Although John Adams wanted Independence Day to be celebrated on July 2 because that’s when Congress approved independence from Britain and the majority of delegates signed the Declaration of Independence on August 2, today is America’s birthday. The dates are all screwed up, but everything’s fine as long as you shoot some guns and fireworks between now and the beginning of August. And even if the following places are closed today, it doesn’t get more American than this, well, except for eating 150 million hot dogs…
1 Miracle of America Museum
Apparently the birth of America is a miracle, kind of like when the U.S. Hockey team beat the Russians in 1980. Founded by Gil and Joanne Mangles over thirty years ago, this museum in Montana displays everything Americana from the last 150 years. So basically this place is required to visit if you have an America id card and believe in miracles.
2 Dorothy Molter Museum
Root beer is a beverage almost exclusive to North America. A woman who sold homemade root beer to the people who visited the Isle of Pines on Knife Lake in Minnesota has her own museum. The “Nightingale of the Wilderness,” Dorothy Molter, was the only resident in a canoe wilderness area 3 times the size of Rhode Island. Only in America. After her death, the two cabins she called home were dismantled and restored and are now museums dedicated to her legacy.
3 Superman Museum
The ultimate in American superheroes, I bet you didn’t know Superman is from Metropolis in downstate Illinois. Well, now you know. And what a surprise there is a super museum there with over 100,000 Superman-related items. And the best part? Tourists can pose next to a Superman statue and attend the annual “Superman Celebration“ (sorry you just missed it, but mark your calendars for June 2017!).
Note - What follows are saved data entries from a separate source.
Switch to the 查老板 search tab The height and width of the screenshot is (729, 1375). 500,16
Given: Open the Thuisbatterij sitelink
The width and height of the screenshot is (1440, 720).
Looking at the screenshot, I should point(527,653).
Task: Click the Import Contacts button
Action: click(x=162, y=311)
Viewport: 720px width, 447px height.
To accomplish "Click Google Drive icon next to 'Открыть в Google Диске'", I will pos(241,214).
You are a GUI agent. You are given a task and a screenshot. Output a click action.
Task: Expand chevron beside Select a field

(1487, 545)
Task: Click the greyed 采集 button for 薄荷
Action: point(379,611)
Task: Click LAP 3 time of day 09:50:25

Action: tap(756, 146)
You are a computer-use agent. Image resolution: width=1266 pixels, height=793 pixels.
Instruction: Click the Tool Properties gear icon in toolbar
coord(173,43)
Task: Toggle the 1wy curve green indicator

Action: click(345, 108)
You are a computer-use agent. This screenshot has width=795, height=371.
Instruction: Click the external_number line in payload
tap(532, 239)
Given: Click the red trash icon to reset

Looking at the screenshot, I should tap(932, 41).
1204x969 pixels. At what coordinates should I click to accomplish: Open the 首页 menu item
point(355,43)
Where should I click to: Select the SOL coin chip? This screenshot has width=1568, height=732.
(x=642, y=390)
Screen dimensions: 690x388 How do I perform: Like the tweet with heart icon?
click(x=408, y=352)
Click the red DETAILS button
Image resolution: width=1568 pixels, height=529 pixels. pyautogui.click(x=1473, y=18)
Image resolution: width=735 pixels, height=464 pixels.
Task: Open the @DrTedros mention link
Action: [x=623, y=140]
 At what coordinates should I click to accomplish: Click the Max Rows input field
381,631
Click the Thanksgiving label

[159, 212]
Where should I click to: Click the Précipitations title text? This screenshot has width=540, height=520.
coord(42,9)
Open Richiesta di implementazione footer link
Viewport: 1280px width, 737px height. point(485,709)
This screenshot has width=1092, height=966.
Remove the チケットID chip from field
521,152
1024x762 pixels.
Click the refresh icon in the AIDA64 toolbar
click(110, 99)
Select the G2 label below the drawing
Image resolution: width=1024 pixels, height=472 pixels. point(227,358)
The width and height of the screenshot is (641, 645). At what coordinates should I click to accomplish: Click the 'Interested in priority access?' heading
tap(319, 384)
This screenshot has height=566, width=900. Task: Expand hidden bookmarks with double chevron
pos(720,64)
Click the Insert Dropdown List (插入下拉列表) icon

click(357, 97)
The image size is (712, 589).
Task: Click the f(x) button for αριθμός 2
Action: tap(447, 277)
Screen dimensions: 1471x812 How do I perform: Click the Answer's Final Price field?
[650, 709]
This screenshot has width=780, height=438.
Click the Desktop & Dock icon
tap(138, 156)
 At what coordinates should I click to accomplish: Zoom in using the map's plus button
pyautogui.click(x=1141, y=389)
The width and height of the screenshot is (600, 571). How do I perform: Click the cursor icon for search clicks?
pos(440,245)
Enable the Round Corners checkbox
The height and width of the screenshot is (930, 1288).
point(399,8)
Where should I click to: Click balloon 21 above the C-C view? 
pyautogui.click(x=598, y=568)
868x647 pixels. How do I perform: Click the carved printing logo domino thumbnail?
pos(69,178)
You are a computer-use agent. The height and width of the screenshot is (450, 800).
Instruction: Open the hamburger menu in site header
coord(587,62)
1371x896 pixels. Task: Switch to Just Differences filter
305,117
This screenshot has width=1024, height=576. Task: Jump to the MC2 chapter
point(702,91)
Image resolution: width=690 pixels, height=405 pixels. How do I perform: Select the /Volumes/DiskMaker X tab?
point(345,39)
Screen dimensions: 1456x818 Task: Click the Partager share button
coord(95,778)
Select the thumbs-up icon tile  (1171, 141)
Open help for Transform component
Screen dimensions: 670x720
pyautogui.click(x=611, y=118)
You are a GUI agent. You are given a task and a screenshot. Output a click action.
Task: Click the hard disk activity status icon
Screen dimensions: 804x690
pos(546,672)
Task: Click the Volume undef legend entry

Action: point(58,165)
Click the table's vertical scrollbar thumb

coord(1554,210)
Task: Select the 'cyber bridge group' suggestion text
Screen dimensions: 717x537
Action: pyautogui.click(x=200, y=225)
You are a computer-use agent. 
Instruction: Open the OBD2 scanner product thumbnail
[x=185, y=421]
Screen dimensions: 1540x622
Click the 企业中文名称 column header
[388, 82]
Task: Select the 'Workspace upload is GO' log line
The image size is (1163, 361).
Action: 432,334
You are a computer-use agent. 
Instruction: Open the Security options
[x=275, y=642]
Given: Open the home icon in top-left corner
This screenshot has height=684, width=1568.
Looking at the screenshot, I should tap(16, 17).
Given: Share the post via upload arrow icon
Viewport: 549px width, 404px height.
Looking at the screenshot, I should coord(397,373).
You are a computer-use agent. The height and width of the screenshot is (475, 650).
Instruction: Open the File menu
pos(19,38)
4 Dollywood’s Chasing Rainbows Museum
Today (and every single day) you should listen to Dolly Parton’s “Color Me America” but in you should probably also visit the museum devoted to her life, where there are replicas of her childhood cabin full of dolls that her father made for her as a little girl, her one-room schoolhouse, her love notes, etc. Yes, replicas, but it’s not surprising America would have a Dolly Parton Museum full of fakes. But she’s the real thing (well, at least most of her is real…I think).
5 Hobo Museum
It doesn’t get more American than riding the rails like a hobo. In the middle of Iowa in a one-stoplight town that’s seen better days, the museum, located in a former theater, has books, music, and crafts all created by hobos. There’s also an explanation (as well as a neat-looking “quilt”) all about the history and meaning behind the infamous Hobo Code. Besides the museum one can also visit the National Hobo Cemetery and the Annual Hobo Convention. Did you hear that, Don Draper?
6 American Freedom Museum
This Texas museum begins with the Battle of Lexington and ends during the War on Terror. Along the way visitors can admire a lock of George Washington’s hair, read a poem written by John Quincy Adams and check out the Hall of Presidents, which features documents signed by every President from George Washington to Barack Obama. As the museum says on its website – “This is America’s story. This is your story.”
7 Jim Crow Museum of Racist Memorabilia
As we all know from the news of the last few years, there is an ugly part of American history that tends to be ignored. But Ferris State University has it all out in the open with a collection dubbed “racist garbage”. The museum has a wide variety of artifacts, including cartoons, figurines and advertising, that depict the history of racist portrayals of African Americans in everyday American popular culture.
8 Liberty Bell of the West
Older than the famous Liberty Bell in Philadelphia, this sound maker of freedom was a present from King Louis XV of France in 1741. Nobody really cared about it, probably because at the time, Illinois was America’s western frontier, and not a U.S. state currently falling apart. But good news! You can visit it today, though from a distance through a barred doorway. AMERICA! MIDWEST! AMERICA!
9 Asphalt Museum
When I think of America, the open and empty road comes to mind. This is one of the few countries where you can drive 1,000 miles and literally see nothing, well, except billboards because, you know, capitalism. Speaking of roads, there’s an actual museum in Sacramento, California dedicated to everyone’s favorite road surface. The collection consists of asphalt “samples” from Route 66, Highway 1 and the ancient Roman road Appian Way as well as not-so-famous roads. See…there’s a museum for everything!
10 One and Only Presidential Museum
I love this museum because it’s so ridiculous and sometimes America is just that. Freakin’ ridiculous. Nick Pahys believes George Washington wasn’t the first U.S. President and opened a museum in Ohio to prove his point. Before the U.S. Constitution there was this thing called the Articles of Confederation, so actually John Hanson deserves the title (even though he had no real executive power but whatever). Adorning the 2-story wood frame museum are portraits and hand-painted signs with such exclamations as “George W. Bush is not the 43rd President of the United States…he will never be…whether you like it or not.” AWESOME!